# Input rows
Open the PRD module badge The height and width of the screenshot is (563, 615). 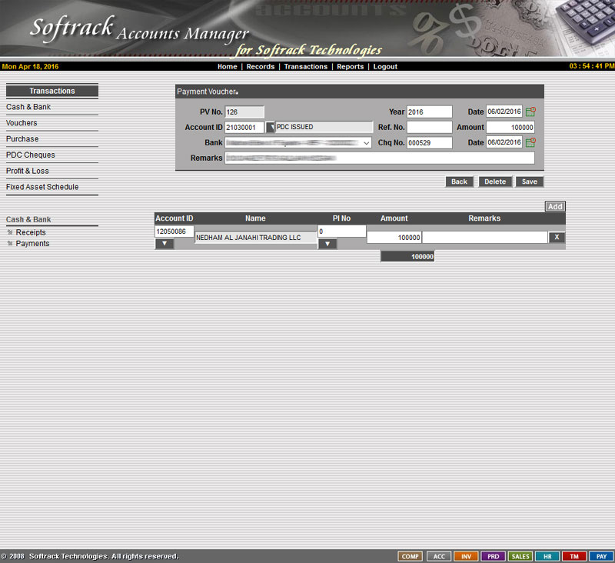pos(493,556)
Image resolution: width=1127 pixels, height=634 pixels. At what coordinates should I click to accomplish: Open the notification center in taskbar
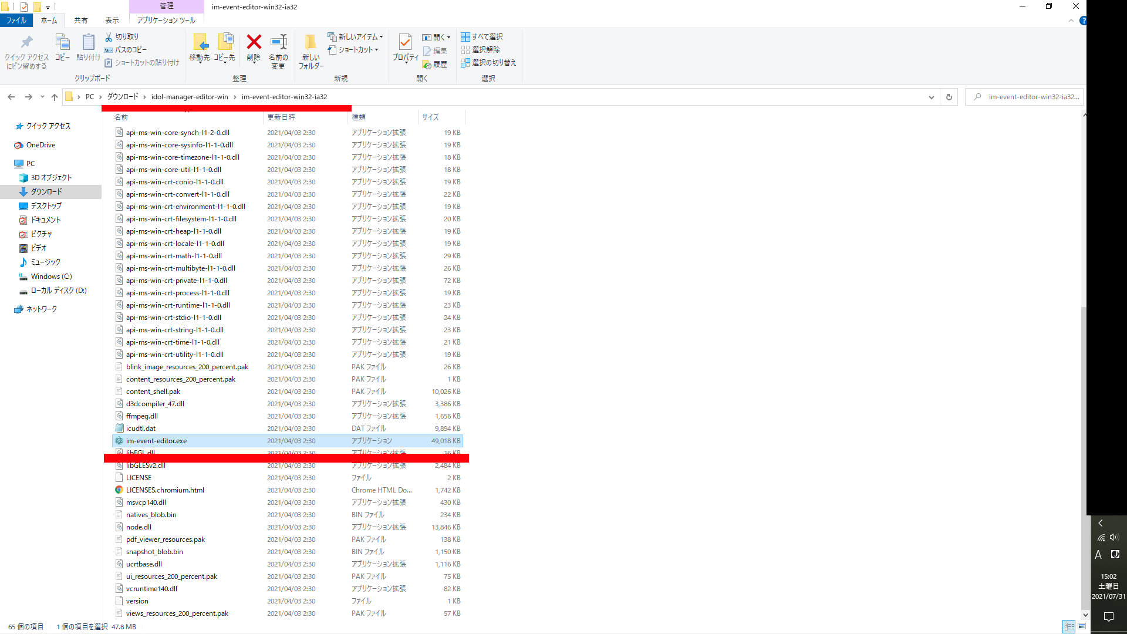pos(1108,616)
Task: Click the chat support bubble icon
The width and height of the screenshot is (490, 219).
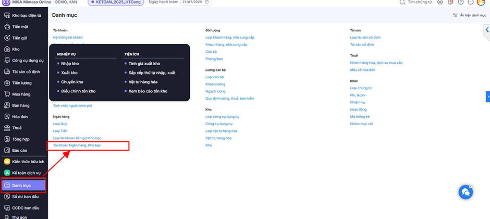Action: 465,192
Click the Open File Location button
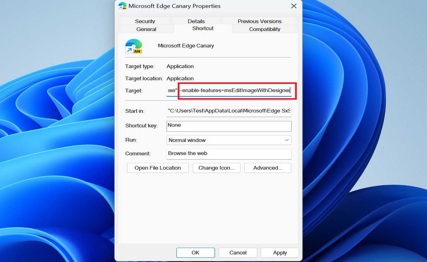 click(157, 168)
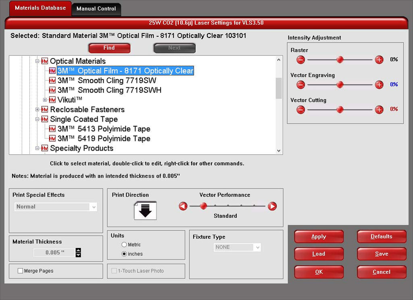
Task: Collapse the Single Coated Tape category
Action: [x=38, y=119]
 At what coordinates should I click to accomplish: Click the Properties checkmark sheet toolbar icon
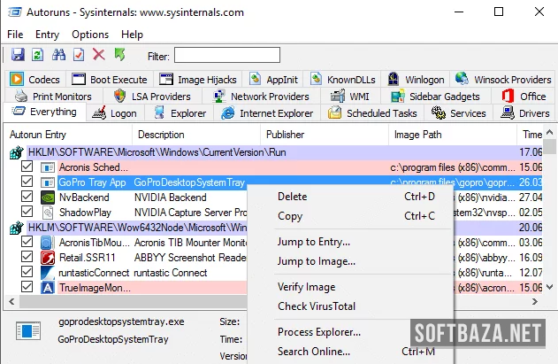point(79,56)
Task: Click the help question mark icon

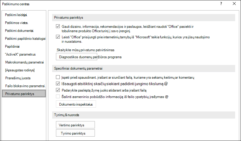Action: [x=221, y=4]
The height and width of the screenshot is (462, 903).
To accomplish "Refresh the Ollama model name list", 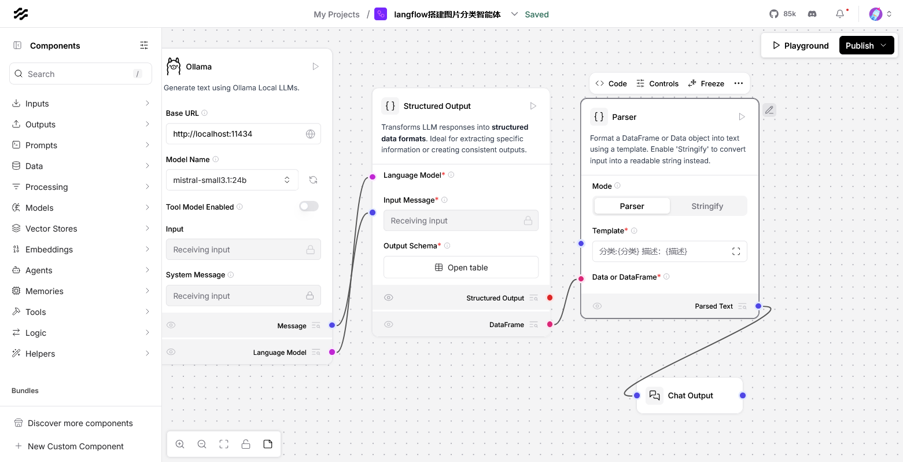I will (x=313, y=180).
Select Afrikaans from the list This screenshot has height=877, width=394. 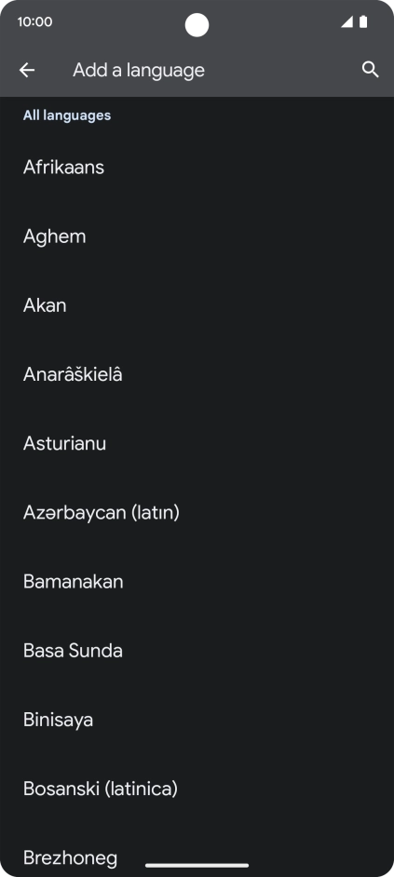(x=197, y=168)
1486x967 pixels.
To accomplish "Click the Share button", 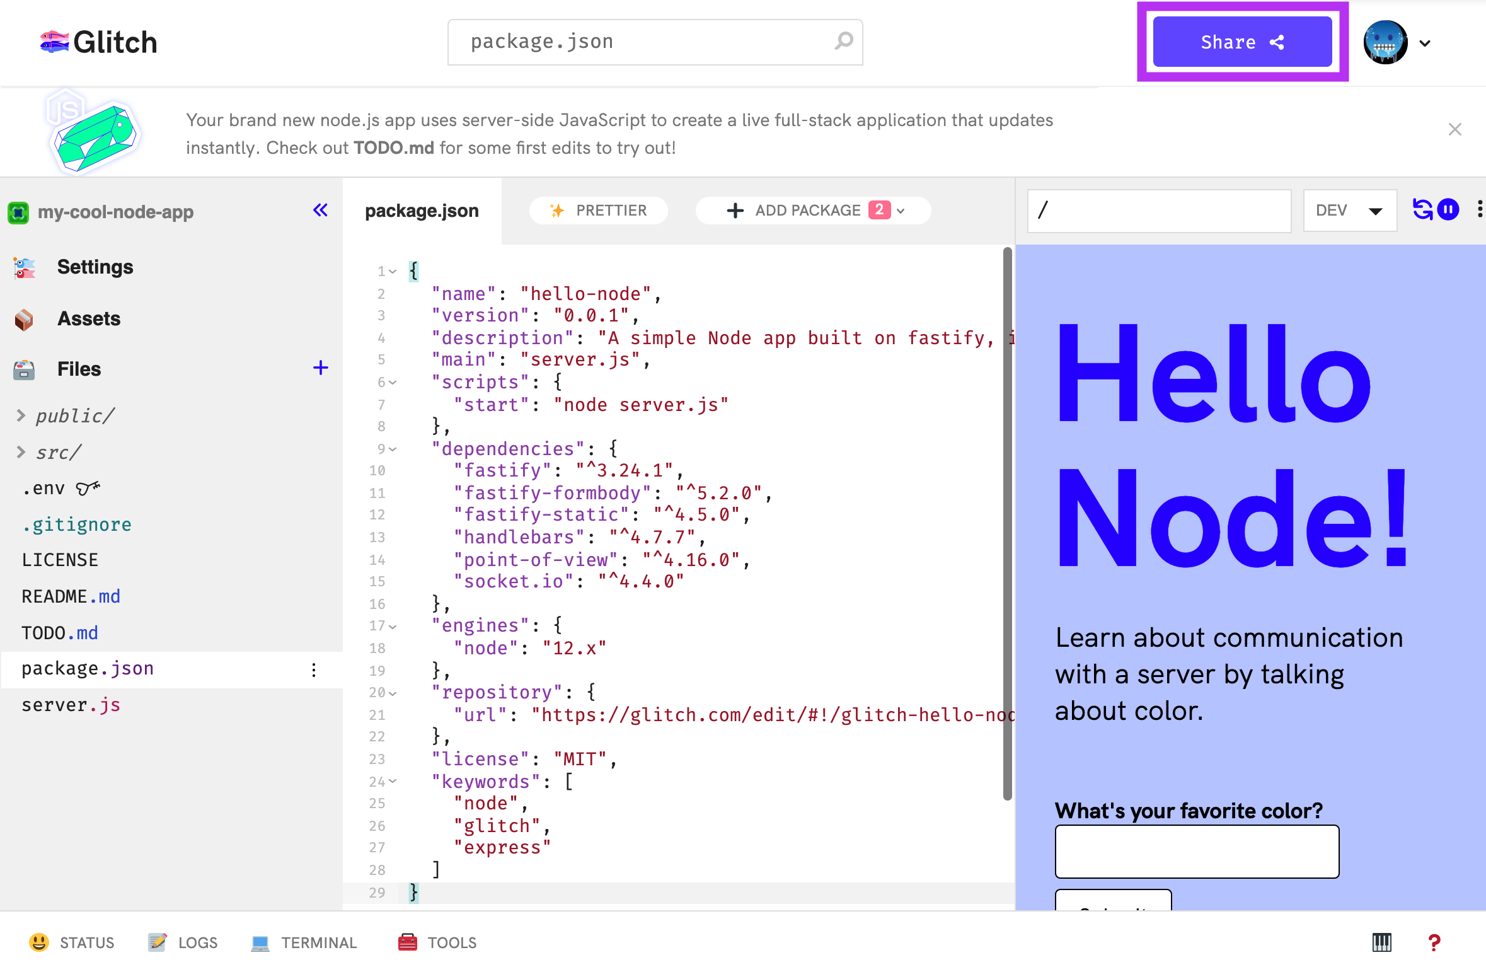I will [1241, 42].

# Task goal
Pull out every line of the entries above that contains the string "what", matching case exactly.

# Written response
Image resolution: width=1127 pixels, height=634 pixels. At what coordinates should I click to accomplish: Open the notification center in taskbar
 At what coordinates should I click to accomplish: Click the Properties checkmark sheet toolbar icon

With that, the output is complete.